§ **SET PROBLEM 1**
Rewrite the dataset rows beginning at the line containing "Uncheck the Open" and continuing through the last of the rows, replacing "Create container" with "New container" and leaving everything else unchanged.

§ **PAGE EXCERPT**
□ □ □ □ □ □ □

I know that a fillet knife is very thin, and so it would be hard to forge down from the John Deere load shafts that I use to make knives out of, but is there a chance I could do that?

Also, being that the fillet knife is so thin, even if I did grind out the knife, how do you do a correct heat treatment on it?

anyone know of a website where this is delt with?
 
it'll be tough.... you could forge to shape and leave it thick then grind it thinner, but going thin then heat treating is hard, it will probably warp, your best bet would be to leave it thick heat treat it, then very slowly, without overheating. grind it to its finished shape.
 
I have made a few. I hate them. The first was for a friend and I went through about 50 feet of band saw blade before I got the hang of it.

As you might have gathered, I make them from band saw blade (DUH)..to HT, I sandwich between two pieces of 1/8 steel and do the whole mess at once.

I found I had to forge some to remove the band saw memory that it retained after annealing and normalizing.

Grind with care using one of the 1/8 pieces of steel as a backing.

They are more difficult for me than miniatures!:barf:
 
If you have access to any thin stuff such as 15N20 bandsaw stock, that may be the ticket. I don't know how well it would be as a filet blade. I know it isn't much help but I made some out of 440C in the past, stock removal. I would do the same with 15N20.

□ □ □ □ □ □ □

(Dataset rows)
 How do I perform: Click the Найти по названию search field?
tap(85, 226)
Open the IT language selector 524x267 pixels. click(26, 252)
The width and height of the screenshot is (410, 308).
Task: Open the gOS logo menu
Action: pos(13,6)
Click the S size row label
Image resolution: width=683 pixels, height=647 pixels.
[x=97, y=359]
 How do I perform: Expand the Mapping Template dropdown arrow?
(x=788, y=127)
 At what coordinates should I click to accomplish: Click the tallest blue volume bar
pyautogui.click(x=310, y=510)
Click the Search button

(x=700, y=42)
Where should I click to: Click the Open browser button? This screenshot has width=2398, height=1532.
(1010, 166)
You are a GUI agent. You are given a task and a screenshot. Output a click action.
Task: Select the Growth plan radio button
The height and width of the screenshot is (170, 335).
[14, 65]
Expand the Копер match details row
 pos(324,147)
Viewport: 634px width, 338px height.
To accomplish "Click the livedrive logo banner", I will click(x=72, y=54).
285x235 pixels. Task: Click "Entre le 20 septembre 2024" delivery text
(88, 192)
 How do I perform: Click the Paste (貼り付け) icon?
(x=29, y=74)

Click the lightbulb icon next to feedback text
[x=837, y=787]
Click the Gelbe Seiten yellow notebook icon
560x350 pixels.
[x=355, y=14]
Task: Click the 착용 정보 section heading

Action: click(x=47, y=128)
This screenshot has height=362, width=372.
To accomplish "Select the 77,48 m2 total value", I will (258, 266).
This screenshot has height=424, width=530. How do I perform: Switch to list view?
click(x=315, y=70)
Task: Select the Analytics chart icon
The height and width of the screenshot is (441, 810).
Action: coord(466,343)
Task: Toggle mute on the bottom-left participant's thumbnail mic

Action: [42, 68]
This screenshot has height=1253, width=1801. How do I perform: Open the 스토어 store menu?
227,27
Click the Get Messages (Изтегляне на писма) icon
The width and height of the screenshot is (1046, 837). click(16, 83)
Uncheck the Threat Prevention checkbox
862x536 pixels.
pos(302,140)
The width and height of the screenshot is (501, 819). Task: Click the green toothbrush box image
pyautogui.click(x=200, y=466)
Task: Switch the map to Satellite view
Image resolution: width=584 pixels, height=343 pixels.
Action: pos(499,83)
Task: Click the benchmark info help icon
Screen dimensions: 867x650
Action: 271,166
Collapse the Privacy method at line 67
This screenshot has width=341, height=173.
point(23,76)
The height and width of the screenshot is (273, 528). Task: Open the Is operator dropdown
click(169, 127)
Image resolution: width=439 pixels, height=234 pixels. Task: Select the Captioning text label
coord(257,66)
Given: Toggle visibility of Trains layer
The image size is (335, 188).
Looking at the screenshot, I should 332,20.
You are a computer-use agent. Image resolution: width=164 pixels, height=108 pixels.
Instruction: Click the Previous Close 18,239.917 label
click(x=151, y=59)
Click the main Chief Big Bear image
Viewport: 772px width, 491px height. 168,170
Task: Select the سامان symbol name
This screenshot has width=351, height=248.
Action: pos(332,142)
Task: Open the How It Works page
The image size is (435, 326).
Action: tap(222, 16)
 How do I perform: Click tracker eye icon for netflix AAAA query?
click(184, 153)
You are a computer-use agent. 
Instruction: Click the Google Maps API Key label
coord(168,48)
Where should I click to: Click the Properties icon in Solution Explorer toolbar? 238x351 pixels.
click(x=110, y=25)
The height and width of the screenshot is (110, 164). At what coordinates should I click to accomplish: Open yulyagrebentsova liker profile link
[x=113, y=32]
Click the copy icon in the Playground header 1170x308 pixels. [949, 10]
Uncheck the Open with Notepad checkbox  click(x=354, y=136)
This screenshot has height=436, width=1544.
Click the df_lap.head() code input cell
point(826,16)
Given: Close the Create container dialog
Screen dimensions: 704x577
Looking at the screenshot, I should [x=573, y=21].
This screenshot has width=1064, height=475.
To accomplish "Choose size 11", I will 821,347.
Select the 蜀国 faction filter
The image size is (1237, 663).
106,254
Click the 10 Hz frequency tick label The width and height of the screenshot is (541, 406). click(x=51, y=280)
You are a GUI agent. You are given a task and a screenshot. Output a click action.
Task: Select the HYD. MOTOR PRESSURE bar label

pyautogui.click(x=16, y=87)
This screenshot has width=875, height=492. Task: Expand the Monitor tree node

□ □ □ □ □ □ □

§ **SET PROBLEM 2**
In the forum thread on fillet knives, what material does the poster who has made a few fillet knives use to make them?

§ **WRITTEN SOLUTION 1**
Uncheck the Open with Notepad checkbox  click(x=354, y=136)
This screenshot has height=436, width=1544.
Click the df_lap.head() code input cell
point(826,16)
Given: Close the New container dialog
Screen dimensions: 704x577
Looking at the screenshot, I should [x=573, y=21].
This screenshot has width=1064, height=475.
To accomplish "Choose size 11", I will 821,347.
Select the 蜀国 faction filter
The image size is (1237, 663).
106,254
Click the 10 Hz frequency tick label The width and height of the screenshot is (541, 406). click(x=51, y=280)
You are a GUI agent. You are given a task and a screenshot. Output a click action.
Task: Select the HYD. MOTOR PRESSURE bar label

pyautogui.click(x=16, y=87)
This screenshot has width=875, height=492. Task: Expand the Monitor tree node

§ **WRITTEN SOLUTION 2**
Band saw blade.